Obama ha definito il campo di concentramento di 240 “nemici combattenti” islamici come un pasticcio (a mess!) lasciatogli in eredità dall’…ottima Amministrazione Bush.
(A proposito, dove è andato a finire George W. Bush? Non se ne sente più parlare. Che se ne sia andato a far compagnia ad un altro W., italiano ma tanto amerikano, anche lui sparito dalla circolazione?! “Chi li ha visti”, li lasci dove stanno, che non ritornino sulla scena!)
 
Obama ha sottolineato come l’eliminazione del “mess” significa “sostenere i nostri valori più cari e perché farlo è cosa giusta, ciò rafforza il nostro paese e ci rende sicuri”. Inoltre ha sostenuto che le detenzioni amministrative, senza alcun capo di imputazione formale, hanno recato pesanti danni d’immagine agli Stati Uniti.
I detenuti di Guantanamo sono stati sottratti alla disciplina che regola il trattamento dei nemici, secondo le Convenzioni di Ginevra, ma anche alla disciplina che regola il trattamento dei criminali, a cui devono essere assegnate le garanzie del giusto processo.
 
Comunque, Obama ha rassicurato che “non verrà rimesso in libertà nessuno che potenzialmente possa minacciare la nostra sicurezza nazionale”, ed ha lasciato intendere che forse, dopo procedimenti giudiziari nei tribunali federali statunitensi, per una parte dei prigionieri si potrebbero aprire le porte delle galere di massima sicurezza a prova di evasione, i Supermax.
 
George W. Bush non si fa più vedere, ma ad occupare saldamente il centro del palcoscenico politico, ecco, riappare l’ex vicepresidente Dick Cheney, che sta scatenando una campagna di terrorismo psicologico contro Obama, accusandolo di mettere in pericolo la sicurezza degli USA con questa sua assurda pretesa di liberare i Guantanameri, pericolosi terroristi.
Obama replica a questi virulenti attacchi, dichiarando che la Costituzione Americana impedisce che anche contro il terrorismo tutto sia ammissibile, e che i costi per tenere aperto il carcere illegale sarebbero di gran lunga superiori alle complicazioni che comporta la sua chiusura.

****************

COMPITI RICHIESTI
**a)** Rispondi alle seguenti domande sul testo su Guantanamo:
(i) Quanti "nemici combattenti" islamici conta il campo di concentramento?
(ii) Con quale nome sono indicate le galere di massima sicurezza a prova di evasione?
(iii) Chi accusa Obama di mettere in pericolo la sicurezza degli USA?
**b)** Estrai dal testo su Guantanamo il passo che inizia con "Comunque, Obama ha" e prosegue fino a "evasione, i Supermax." incluso.

(Voci della raccolta)
****************

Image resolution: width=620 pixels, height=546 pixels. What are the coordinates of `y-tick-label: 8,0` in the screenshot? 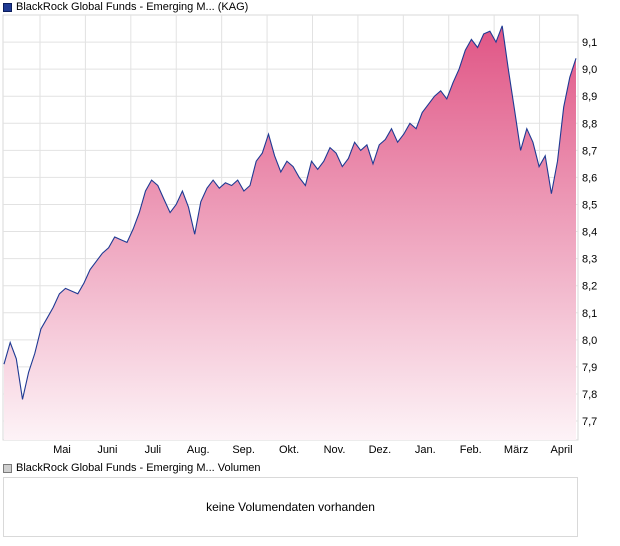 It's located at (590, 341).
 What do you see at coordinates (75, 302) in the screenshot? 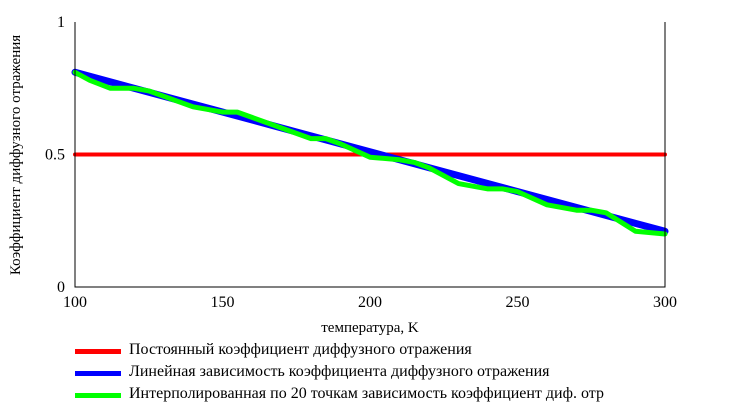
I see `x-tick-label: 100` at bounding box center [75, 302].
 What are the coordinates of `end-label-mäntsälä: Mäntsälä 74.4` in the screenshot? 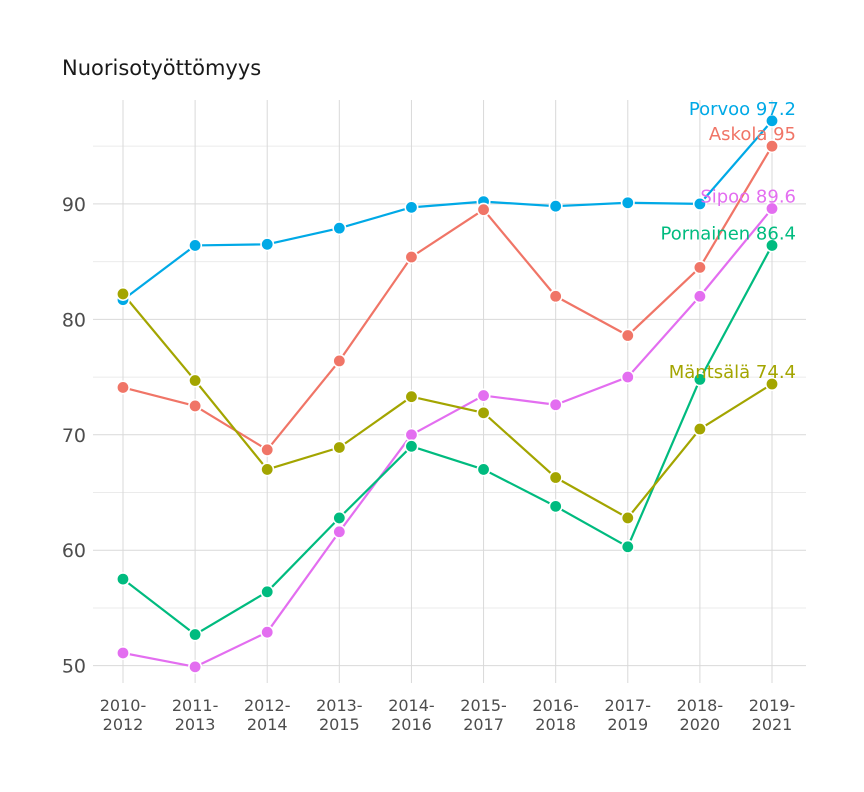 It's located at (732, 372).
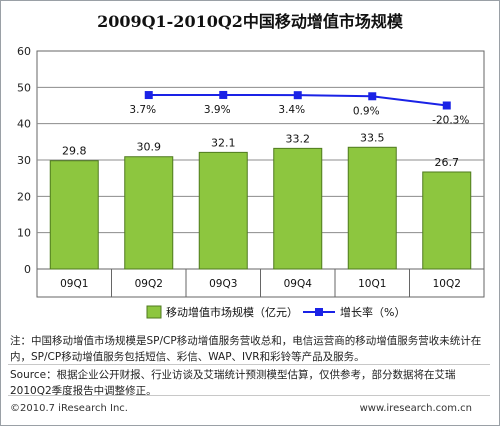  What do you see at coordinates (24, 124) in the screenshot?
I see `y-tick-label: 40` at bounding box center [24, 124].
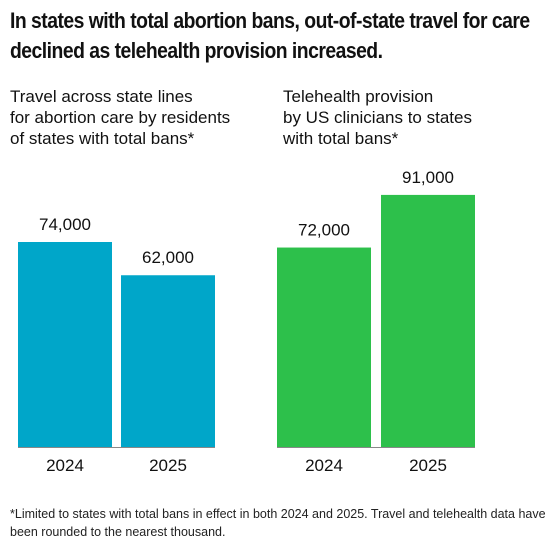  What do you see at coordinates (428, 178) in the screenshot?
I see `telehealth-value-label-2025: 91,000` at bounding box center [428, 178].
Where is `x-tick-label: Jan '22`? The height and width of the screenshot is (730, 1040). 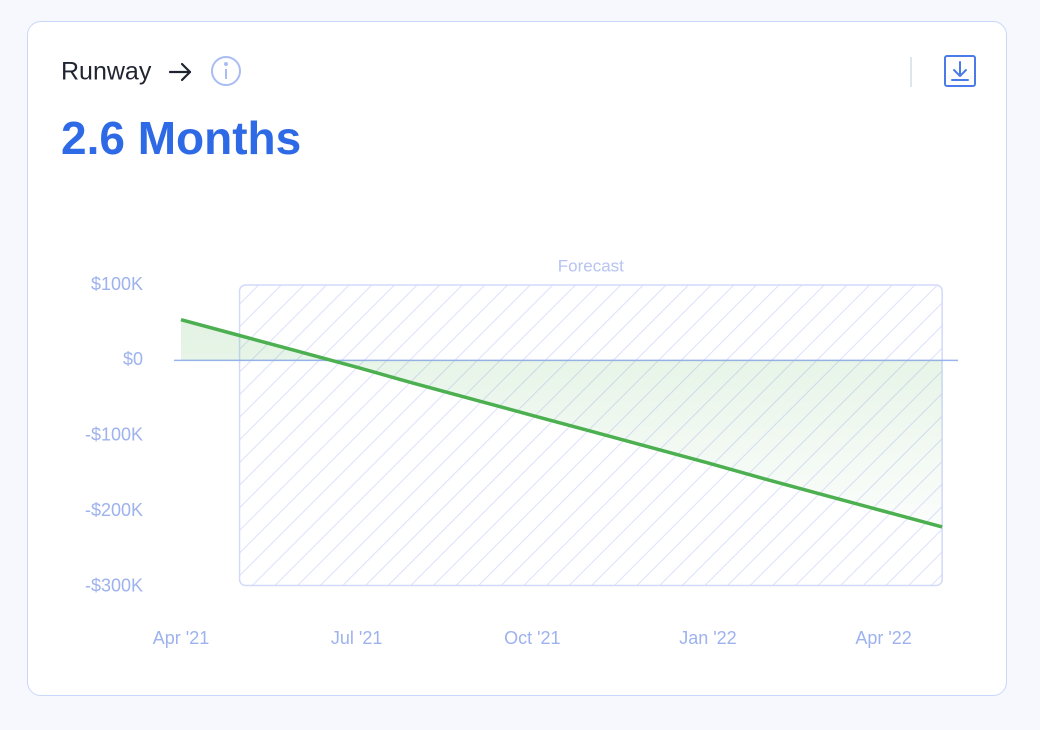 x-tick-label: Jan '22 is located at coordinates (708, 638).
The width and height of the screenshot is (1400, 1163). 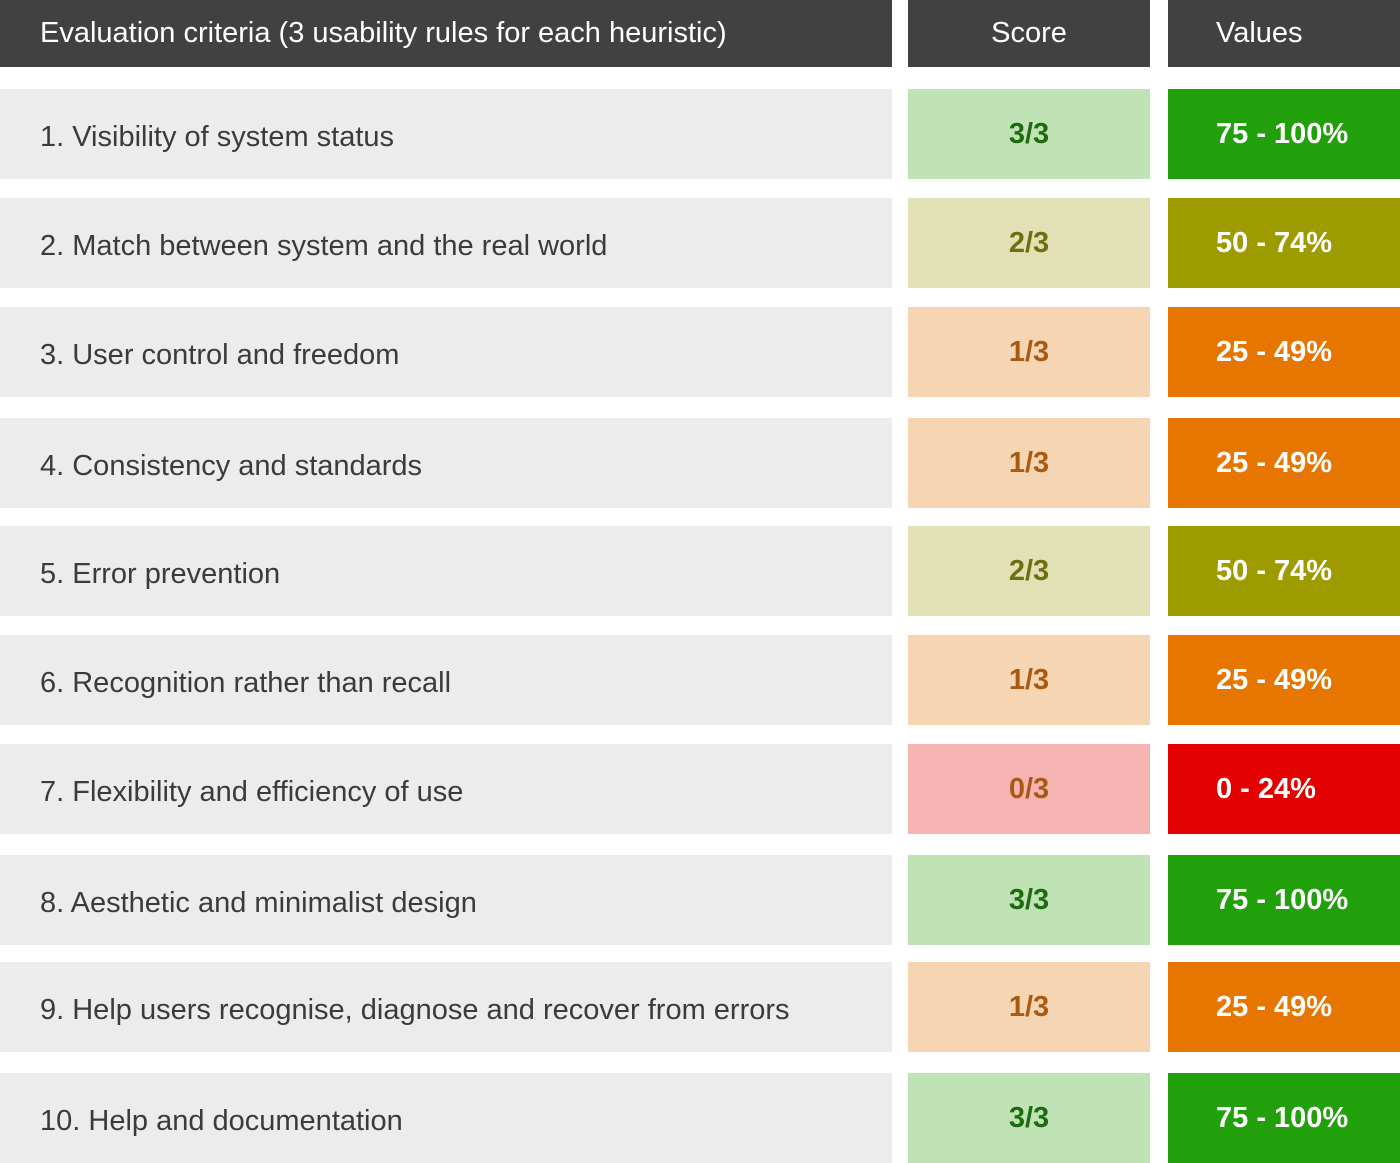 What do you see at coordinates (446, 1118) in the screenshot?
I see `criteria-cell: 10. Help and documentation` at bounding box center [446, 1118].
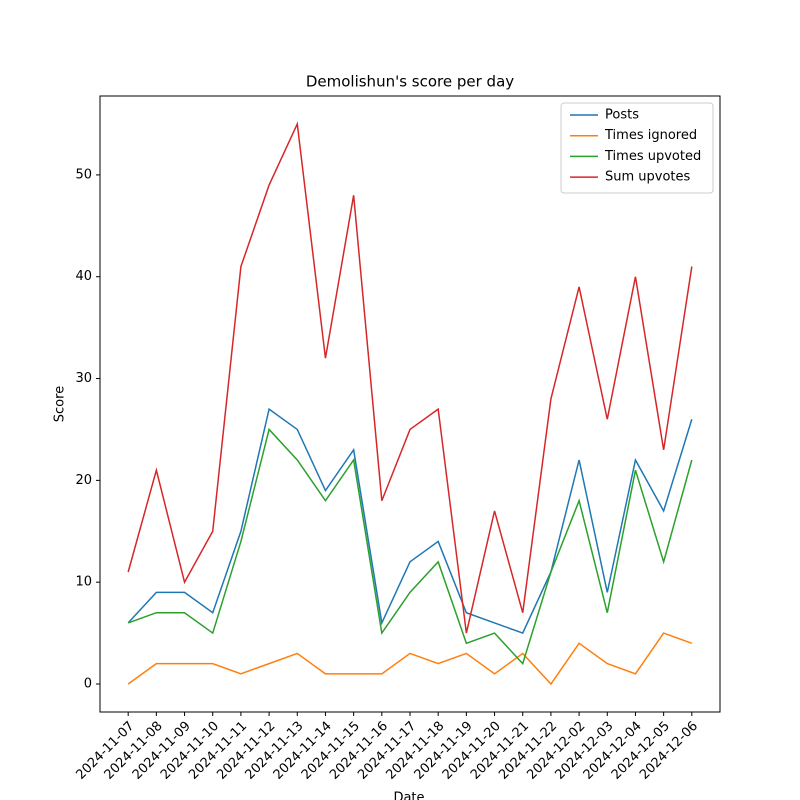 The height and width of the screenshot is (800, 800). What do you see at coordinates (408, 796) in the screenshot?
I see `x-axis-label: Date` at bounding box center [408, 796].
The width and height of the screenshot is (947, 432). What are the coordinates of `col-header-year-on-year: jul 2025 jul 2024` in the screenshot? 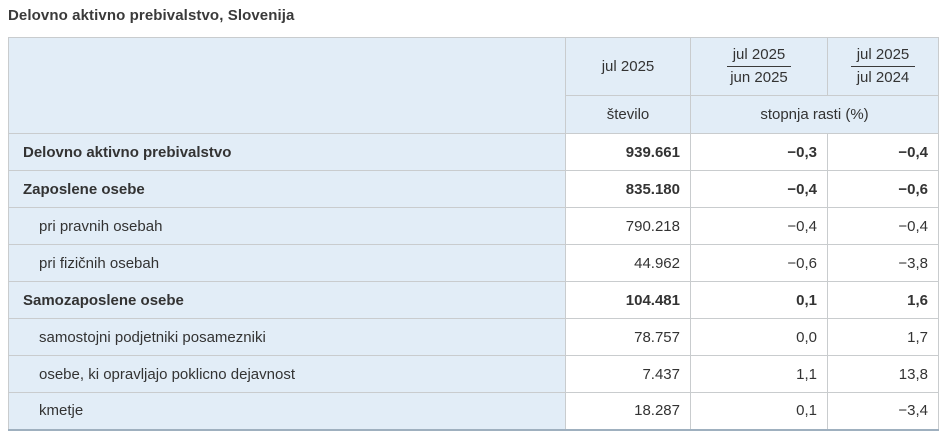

****************

SOLUZIONI
**a)**
(i) 240.
(ii) Supermax.
(iii) L'ex vicepresidente Dick Cheney.

**b)**
Comunque, Obama ha rassicurato che “non verrà rimesso in libertà nessuno che potenzialmente possa minacciare la nostra sicurezza nazionale”, ed ha lasciato intendere che forse, dopo procedimenti giudiziari nei tribunali federali statunitensi, per una parte dei prigionieri si potrebbero aprire le porte delle galere di massima sicurezza a prova di evasione, i Supermax.